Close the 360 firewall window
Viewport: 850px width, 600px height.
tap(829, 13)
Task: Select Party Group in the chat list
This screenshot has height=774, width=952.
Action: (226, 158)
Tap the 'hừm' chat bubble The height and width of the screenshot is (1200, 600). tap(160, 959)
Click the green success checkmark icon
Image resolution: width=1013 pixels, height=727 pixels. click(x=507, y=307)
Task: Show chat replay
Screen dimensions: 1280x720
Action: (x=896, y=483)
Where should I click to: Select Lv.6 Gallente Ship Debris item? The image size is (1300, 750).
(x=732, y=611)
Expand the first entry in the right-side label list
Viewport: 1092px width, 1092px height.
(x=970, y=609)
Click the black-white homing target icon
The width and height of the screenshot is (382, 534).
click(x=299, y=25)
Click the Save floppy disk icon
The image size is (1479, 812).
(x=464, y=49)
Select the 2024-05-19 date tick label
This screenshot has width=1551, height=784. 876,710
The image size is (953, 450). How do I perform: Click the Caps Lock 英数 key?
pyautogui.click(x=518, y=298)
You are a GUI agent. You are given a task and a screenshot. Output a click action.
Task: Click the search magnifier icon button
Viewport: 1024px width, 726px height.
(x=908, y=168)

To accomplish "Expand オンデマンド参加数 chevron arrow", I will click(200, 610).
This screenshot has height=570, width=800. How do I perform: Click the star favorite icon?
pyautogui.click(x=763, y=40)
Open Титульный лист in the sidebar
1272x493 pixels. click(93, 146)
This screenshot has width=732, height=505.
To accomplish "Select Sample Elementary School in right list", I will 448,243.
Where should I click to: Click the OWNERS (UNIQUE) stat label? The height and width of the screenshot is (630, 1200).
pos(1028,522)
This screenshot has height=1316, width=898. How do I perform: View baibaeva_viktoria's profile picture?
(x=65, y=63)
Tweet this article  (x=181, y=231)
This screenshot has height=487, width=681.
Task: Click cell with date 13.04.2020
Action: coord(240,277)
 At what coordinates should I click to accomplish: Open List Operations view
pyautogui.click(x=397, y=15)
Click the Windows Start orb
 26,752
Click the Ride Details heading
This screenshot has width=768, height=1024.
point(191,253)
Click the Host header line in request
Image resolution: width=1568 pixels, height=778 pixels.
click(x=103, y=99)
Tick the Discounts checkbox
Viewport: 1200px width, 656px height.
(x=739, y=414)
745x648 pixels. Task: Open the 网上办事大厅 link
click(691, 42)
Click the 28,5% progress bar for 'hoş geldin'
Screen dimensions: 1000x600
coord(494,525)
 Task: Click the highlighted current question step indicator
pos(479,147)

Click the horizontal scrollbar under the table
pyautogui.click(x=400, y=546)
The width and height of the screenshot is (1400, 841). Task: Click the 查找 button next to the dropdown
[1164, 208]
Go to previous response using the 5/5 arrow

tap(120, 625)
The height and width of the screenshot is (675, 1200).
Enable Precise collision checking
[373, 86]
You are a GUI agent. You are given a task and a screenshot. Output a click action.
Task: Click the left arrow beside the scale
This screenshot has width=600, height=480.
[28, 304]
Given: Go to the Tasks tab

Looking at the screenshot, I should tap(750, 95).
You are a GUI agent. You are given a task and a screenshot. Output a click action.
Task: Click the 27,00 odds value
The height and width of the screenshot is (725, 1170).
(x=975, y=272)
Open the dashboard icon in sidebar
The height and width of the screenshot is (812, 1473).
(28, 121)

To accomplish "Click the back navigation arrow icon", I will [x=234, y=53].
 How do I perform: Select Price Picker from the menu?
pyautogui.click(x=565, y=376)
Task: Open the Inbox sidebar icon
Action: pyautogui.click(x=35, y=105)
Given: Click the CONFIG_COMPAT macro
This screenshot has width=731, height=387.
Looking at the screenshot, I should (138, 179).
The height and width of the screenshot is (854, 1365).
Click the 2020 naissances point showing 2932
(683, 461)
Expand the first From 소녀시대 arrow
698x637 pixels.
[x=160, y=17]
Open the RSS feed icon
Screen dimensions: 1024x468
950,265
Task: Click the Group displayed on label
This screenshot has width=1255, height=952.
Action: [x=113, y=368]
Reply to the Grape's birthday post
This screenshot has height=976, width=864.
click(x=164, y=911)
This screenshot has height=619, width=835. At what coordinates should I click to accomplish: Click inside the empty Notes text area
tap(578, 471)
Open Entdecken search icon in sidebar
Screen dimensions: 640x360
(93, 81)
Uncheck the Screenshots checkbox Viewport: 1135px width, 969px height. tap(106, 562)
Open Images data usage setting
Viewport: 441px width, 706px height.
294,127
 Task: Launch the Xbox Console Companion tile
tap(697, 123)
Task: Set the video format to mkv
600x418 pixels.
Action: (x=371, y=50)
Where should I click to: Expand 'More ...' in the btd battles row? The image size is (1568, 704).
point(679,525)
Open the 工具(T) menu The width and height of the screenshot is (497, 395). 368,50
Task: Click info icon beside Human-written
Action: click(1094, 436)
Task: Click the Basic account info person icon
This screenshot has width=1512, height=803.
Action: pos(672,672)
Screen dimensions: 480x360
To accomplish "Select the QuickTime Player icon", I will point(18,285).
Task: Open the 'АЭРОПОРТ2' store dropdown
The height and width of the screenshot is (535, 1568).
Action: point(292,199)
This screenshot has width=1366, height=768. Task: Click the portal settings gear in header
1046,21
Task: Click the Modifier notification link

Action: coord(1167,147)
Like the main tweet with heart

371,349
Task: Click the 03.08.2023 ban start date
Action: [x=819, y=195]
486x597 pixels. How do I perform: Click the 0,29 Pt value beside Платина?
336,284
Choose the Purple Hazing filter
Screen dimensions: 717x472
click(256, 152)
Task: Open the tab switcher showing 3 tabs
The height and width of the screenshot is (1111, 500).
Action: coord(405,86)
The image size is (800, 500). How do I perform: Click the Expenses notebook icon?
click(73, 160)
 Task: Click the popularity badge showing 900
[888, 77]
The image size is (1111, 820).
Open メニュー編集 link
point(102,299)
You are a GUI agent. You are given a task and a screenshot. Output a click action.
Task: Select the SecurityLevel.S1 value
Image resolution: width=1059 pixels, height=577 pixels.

——————————

> **What you need to do**
Where a line in the material above holds "right", copy that line.

> **Exercise solution**
Expand the first entry in the right-side label list
To accomplish "Select Sample Elementary School in right list", I will 448,243.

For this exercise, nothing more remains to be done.